WHAT YOU WILL DO: If a line of the data below holds the word "computer", list it.

══ ENTRIES SHOWN ══

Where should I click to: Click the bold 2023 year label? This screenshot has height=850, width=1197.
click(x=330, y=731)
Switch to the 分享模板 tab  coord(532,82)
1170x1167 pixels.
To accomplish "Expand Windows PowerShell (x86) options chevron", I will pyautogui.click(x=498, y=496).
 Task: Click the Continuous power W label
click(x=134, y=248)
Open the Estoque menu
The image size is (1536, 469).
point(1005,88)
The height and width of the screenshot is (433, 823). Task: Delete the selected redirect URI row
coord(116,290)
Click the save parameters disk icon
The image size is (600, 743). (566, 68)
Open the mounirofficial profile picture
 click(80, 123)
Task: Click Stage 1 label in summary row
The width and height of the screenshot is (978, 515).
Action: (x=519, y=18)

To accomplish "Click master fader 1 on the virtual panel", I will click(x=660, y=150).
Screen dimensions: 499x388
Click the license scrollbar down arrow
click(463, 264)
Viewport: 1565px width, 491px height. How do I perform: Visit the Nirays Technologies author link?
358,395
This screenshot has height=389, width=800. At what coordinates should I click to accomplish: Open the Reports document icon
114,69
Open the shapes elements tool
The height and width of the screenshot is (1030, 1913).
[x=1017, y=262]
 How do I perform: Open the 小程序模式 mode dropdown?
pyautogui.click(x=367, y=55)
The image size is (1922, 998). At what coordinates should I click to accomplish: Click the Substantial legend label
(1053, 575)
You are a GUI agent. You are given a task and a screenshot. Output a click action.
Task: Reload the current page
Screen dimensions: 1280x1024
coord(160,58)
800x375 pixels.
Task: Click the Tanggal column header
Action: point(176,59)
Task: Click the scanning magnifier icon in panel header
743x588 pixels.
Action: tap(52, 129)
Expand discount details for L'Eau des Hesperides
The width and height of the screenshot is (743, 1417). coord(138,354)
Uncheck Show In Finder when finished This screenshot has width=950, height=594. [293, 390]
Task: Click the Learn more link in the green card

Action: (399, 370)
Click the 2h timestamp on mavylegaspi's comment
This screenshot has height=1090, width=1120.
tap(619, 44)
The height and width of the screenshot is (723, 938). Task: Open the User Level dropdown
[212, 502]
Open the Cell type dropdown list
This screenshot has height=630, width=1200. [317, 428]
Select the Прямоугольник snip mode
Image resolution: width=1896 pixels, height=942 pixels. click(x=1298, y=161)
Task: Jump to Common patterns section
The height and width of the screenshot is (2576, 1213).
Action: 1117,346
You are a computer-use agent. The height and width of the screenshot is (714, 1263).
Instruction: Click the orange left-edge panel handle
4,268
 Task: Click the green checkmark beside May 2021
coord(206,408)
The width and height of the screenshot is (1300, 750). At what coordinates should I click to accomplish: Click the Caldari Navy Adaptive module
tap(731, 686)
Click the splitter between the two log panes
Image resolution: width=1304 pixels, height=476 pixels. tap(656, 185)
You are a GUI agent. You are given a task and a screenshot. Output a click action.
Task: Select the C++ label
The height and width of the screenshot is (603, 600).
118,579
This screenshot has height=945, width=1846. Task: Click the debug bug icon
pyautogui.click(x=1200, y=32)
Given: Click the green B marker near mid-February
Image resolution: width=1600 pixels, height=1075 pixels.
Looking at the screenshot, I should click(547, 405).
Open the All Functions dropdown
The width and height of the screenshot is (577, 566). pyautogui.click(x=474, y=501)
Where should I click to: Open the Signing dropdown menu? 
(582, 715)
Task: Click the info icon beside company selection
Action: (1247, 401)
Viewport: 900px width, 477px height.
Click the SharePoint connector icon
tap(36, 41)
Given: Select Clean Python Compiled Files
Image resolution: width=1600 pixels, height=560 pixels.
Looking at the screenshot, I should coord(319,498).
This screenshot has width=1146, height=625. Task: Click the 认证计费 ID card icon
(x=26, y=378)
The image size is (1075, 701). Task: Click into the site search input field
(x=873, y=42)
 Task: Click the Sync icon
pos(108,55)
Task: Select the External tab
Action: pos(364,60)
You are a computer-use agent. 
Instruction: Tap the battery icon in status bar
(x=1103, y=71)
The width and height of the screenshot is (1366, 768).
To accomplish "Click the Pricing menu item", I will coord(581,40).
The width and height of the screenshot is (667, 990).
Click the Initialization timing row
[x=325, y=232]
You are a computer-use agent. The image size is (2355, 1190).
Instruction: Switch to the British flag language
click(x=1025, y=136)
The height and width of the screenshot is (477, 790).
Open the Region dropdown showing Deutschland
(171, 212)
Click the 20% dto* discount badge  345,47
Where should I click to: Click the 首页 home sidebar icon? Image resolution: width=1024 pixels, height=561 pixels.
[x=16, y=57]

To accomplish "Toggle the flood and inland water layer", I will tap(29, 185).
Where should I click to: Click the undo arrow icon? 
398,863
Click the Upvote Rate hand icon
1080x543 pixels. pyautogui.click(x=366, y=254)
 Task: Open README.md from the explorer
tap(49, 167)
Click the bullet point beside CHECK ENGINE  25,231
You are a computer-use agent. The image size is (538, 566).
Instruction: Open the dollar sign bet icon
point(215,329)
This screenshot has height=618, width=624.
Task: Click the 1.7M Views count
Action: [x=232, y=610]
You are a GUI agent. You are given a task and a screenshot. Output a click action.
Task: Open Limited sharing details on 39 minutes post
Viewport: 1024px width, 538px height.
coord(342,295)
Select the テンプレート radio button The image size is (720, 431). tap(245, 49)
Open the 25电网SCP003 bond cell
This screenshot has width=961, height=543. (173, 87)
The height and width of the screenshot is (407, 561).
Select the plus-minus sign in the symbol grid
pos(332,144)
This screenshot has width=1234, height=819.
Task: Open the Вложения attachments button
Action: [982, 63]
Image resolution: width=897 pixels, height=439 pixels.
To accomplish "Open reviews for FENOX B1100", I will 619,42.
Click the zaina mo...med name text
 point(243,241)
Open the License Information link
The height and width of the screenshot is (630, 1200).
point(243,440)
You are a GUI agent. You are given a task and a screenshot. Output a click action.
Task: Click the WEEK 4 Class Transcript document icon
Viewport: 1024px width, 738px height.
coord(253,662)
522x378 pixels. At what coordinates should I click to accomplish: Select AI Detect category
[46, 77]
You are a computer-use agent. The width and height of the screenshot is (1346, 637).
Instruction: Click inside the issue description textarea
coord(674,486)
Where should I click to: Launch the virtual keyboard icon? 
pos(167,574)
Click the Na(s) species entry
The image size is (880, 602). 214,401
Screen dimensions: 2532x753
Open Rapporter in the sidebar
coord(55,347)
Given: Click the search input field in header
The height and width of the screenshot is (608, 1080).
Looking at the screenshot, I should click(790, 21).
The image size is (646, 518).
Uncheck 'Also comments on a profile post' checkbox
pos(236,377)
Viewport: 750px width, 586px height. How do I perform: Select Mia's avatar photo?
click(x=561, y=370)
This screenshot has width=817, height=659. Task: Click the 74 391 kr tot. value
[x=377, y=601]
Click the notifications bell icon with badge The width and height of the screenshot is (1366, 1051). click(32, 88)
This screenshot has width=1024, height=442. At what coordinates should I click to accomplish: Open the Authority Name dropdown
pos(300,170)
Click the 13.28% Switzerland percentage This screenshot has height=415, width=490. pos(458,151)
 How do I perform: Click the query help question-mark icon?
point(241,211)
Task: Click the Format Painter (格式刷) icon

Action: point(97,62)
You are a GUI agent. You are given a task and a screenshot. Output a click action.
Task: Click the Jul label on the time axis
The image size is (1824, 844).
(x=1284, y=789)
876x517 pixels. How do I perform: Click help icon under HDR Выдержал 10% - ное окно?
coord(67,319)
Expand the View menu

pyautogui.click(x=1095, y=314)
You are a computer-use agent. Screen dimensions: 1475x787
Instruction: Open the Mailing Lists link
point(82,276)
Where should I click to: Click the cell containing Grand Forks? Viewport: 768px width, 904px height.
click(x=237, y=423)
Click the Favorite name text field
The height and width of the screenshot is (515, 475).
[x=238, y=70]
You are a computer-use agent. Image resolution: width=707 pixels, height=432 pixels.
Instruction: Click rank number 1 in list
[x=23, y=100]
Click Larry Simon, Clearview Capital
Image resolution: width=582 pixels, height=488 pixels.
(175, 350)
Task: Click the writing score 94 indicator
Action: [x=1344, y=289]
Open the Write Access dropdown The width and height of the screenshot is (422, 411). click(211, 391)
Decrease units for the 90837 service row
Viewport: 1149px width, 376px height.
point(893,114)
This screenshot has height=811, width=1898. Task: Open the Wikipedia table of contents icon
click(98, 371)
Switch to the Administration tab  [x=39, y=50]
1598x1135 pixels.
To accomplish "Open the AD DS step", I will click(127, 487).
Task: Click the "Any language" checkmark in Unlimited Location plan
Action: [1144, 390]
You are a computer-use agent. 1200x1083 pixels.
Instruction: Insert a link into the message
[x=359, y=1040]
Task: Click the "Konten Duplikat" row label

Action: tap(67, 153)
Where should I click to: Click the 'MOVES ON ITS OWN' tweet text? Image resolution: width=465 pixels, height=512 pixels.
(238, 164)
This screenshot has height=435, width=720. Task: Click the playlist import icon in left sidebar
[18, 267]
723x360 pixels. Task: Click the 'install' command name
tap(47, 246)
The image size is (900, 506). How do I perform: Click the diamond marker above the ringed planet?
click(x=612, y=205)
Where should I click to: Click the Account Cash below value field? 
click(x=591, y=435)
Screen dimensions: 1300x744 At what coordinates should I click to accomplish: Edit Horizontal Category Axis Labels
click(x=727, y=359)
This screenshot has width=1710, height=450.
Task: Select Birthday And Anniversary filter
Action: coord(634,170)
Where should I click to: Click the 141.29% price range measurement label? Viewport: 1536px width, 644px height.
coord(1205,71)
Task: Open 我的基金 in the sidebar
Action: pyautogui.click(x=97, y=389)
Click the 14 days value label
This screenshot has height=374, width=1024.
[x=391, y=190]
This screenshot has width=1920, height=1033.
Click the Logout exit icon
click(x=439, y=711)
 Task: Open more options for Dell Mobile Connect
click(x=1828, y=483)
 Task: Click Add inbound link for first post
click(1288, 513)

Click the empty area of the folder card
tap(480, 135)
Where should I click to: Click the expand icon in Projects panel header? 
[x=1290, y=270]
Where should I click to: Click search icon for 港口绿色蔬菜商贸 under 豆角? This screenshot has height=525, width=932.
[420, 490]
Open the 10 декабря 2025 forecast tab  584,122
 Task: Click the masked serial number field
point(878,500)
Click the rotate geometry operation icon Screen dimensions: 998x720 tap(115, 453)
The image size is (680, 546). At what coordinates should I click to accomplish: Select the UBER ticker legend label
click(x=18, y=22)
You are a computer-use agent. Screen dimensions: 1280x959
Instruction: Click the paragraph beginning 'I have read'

═══

RESULT:
You are a computer-use agent. The height and width of the screenshot is (714, 1263).
You are a computer-use agent. 
You are a computer-use agent. The image size is (2355, 1190).
You are a computer-use agent. The image size is (538, 566).
You are a computer-use agent. The width and height of the screenshot is (1346, 637).
You are a computer-use agent. Screen dimensions: 1475x787
You are a computer-use agent. Image resolution: width=707 pixels, height=432 pixels.
You are a computer-use agent. 1200x1083 pixels.
You are a computer-use agent. Screen dimensions: 1280x959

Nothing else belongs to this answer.